JAKARTA - Le diabète sucré est une maladie chronique caractérisée par une forte concentration de sucre dans le sang en raison d’une perturbation de la production ou du fonctionnement de l’hormone insuline.
Lorsque vous entrez dans le ramadan, de nombreux diabétiques se demandent s’ils peuvent toujours jeûner en toute sécurité. Les changements dans les horaires de repas, les heures de prise de médicaments et les habitudes d’activité peuvent affecter la stabilité du taux de sucre dans le sang, de sorte qu’une planification approfondie est necessaire avant de mener ces rites.
Le médecin spécialiste en maladies internes Pugud Samodro a affirmé que les personnes atteintes de diabète pouvaient toujours jeûner tant que leur condition était sous controlle et sous surveillance médicale.
« Le plus important pour les personnes atteintes de diabète est d’évaluer leur état de santé avant le ramadan, d’ajuster le calendrier et la dose de médicaments et de continuer à surveiller le taux de sucre pendant le jeûne afin que les risques puissent être prévenus en temps opportun », a-t-il déclaré à Purwokerto, dans le régime de Banyumas, au centre de Java.
Le professeur de maladies internes à l’université de Jenderal Soedirman a expliqué que les changements dans les habitudes alimentaires et les horaires de consommation de médicaments pendant le ramadan devaient être considerés serieusement. La gestion du diabète comprend elle-même la régulation de l’apport alimentaire, l’activité physique, la surveillance routineée du glycémie, ainsi que la réserve dans l’utilisation de médicaments ou d’insuline.
Pendant le jeûne, l’organisme utilise les réserves de glucose du foie comme source d’energie, puis passe à la combustion des graisses. Chez les personnes sans troubles metabolismes, ce processus se déroule en general de manière stable. Cependant, chez les personnes atteintes de diabète, ces changements peuvent provoquer des pics ou des baisses extrêmes de glycémie.
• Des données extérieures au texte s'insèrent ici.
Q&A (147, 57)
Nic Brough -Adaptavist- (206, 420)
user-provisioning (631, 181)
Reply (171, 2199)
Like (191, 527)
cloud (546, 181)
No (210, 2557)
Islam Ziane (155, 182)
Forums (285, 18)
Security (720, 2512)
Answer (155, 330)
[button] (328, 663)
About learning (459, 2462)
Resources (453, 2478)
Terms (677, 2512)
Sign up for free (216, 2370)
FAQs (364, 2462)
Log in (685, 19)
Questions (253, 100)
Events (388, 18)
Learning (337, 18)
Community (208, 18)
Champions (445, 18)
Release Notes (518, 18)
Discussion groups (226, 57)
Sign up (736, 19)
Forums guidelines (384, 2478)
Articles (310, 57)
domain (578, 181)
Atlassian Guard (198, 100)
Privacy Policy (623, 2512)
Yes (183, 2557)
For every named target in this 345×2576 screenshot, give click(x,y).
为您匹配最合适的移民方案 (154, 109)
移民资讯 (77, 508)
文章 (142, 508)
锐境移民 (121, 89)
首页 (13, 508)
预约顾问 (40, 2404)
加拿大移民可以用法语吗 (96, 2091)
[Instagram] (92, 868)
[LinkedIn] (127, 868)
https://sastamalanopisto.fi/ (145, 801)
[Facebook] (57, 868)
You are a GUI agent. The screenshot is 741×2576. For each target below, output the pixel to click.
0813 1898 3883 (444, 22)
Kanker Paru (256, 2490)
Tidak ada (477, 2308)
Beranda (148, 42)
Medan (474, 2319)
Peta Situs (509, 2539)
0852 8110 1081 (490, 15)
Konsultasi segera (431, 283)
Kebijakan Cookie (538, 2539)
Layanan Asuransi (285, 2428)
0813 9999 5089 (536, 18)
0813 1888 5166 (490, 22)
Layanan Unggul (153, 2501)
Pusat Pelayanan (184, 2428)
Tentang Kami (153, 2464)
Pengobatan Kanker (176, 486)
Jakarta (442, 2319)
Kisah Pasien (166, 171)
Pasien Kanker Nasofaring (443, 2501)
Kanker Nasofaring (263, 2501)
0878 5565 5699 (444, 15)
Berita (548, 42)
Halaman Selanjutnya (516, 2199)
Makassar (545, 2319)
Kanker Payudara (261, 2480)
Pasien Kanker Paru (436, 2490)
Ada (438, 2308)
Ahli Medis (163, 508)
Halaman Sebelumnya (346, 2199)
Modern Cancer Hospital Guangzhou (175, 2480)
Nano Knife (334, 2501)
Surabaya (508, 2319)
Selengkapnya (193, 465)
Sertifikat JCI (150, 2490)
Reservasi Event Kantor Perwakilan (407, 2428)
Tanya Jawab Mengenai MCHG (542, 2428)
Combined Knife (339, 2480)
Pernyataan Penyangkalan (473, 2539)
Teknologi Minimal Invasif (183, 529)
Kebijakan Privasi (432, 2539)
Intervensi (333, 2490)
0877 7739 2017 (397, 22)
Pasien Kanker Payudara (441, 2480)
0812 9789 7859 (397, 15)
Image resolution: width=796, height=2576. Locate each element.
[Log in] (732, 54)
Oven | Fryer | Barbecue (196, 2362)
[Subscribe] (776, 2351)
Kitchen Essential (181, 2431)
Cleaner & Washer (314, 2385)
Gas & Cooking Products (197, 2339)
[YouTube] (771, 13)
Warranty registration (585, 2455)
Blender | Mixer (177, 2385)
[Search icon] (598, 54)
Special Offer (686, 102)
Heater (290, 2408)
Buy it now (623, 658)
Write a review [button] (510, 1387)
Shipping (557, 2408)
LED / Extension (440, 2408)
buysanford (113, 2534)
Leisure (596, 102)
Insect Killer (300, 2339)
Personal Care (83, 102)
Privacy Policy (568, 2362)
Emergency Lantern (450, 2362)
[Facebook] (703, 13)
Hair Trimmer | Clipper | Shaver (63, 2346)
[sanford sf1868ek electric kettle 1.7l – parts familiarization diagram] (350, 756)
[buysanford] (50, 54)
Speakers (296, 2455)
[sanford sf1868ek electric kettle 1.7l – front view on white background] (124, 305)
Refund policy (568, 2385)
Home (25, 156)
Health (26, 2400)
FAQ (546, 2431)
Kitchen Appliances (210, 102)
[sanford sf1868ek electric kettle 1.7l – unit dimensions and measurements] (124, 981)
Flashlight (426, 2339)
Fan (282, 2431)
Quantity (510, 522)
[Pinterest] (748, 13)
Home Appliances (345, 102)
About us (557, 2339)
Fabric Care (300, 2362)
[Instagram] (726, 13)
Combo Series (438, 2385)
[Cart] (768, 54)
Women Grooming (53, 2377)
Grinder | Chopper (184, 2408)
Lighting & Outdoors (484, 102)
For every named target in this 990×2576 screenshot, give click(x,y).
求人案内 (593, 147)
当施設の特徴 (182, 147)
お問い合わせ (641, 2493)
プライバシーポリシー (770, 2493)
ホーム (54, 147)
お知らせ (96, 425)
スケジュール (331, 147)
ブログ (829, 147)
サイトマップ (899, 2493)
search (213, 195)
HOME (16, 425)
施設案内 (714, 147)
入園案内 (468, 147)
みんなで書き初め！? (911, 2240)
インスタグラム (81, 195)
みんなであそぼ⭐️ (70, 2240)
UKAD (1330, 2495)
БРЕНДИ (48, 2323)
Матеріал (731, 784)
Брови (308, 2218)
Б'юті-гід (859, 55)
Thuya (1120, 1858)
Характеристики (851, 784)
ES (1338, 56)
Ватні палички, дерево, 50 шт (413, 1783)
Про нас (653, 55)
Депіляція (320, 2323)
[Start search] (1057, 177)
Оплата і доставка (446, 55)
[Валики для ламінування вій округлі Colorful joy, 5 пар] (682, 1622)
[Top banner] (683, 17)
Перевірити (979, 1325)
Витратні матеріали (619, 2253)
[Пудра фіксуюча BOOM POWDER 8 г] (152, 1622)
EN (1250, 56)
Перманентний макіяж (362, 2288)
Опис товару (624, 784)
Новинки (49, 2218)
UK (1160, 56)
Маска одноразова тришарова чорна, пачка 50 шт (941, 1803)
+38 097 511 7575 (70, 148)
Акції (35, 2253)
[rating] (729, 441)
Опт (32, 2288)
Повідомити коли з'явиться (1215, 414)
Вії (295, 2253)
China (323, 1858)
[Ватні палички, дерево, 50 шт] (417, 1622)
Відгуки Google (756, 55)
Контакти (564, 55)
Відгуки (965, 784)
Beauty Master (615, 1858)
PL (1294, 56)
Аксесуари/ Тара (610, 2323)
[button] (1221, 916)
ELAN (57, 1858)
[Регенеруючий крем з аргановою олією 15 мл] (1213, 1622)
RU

En général, les patients diabétiques peuvent jeûner si leur glycémie est sous contrôle, s’ils ne souffrent pas souvent d’hypoglycémie, s’ils n’ont pas de complications graves, s’ils prennent leurs médicaments avec discipline et s’ils font régulièrement des tests de glycémie. Inversement, le jeûne n’est pas recommandé aux personnes dont le taux de glycémie est très instable, qui souffrent souvent d’hypoglycémie grave, souffrent de maladies rénales en phase terminale, de troubles cardiaques graves, ont récemment été victimes d’un accident vasculaire cérébral ou ont développé un diabète pendant la grossesse.
Pugud recommande aux patients de consulter un médecin au moins un à deux mois avant le ramadan afin d’évaluer leur état de santé et d’adapter la thérapie.
En termes d’alimentation, le sahur ne doit pas être passé car il joue un rolé important dans le maintien de la stabilinité de la glyçémie tout au long de la journée. Le menu du sahur devrait contenir des glucides complexes, des prótéines, des vegetábles et des graisses saines en quantité équilibrée, et limiter les aliments riches en sucre et les fritures.
Lors du jeûne, il recommande de commencer par de l’eau et des dattes en quantité raisonnable, puis de manger progressivement en augmentant les légumes et les protéines, et d’éviter les boissons sucrées excessives. Les besoins en liquide d’au moins huit verres par jour doivent toujours être satisfaits de la veille du jeûne jusqu’au jeûne, en limitant la consommation excessive de café et de thé.
« Les médicaments antidiabétiques doivent toujours être préscrits par un médecin avec une adaptation du temps de prise, et le médication autonome du sucre dans le sang ne révolute pas le jeûne », a déclaré Pugud.
Des exercices physiques légers tels que la marche lente après le jeûne ou après le tarawih sont recommandés pour aider le métabolisme corporel. Inversement, les exercices intenses pendant la journée doivent être évités car ils risquent de provoquer une hypoglycémie.
Il a également rappellé que le jeûne doit être interrompu si des signes dangereux apparaissent tels que la fatigue, la vertige, les tremblements, la transpiration froide ou si les examens montrent que le taux de sucre dans le sang est en dessous de 70 mg/dL ou au-dessus de 300 mg/dL.
Selon Pugud, si elle est mise en œuvre avec une planification appropriée, le jeûne peut apporter des avantages aux personnes atteintes de diabète, comme aider à contrôler le poids, augmenter la sensibilité à l’insuline et réparer le métabolisme corporel. Le soutien familial est aussi un facteur important pour maintenir la compliance des patients avec le mode de traitement pendant le ramadan.